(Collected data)
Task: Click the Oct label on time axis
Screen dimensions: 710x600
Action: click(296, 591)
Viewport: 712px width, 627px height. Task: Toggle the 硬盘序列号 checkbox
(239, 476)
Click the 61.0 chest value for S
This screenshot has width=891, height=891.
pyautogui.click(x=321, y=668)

HOW TO COMPLETE THIS TASK »
All lines from the one with "Screen dimensions: 710x600" to the end of the records must be set down exactly. Skip every line before it.

ANSWER TO THE PROBLEM »
Screen dimensions: 710x600
Action: click(296, 591)
Viewport: 712px width, 627px height. Task: Toggle the 硬盘序列号 checkbox
(239, 476)
Click the 61.0 chest value for S
This screenshot has width=891, height=891.
pyautogui.click(x=321, y=668)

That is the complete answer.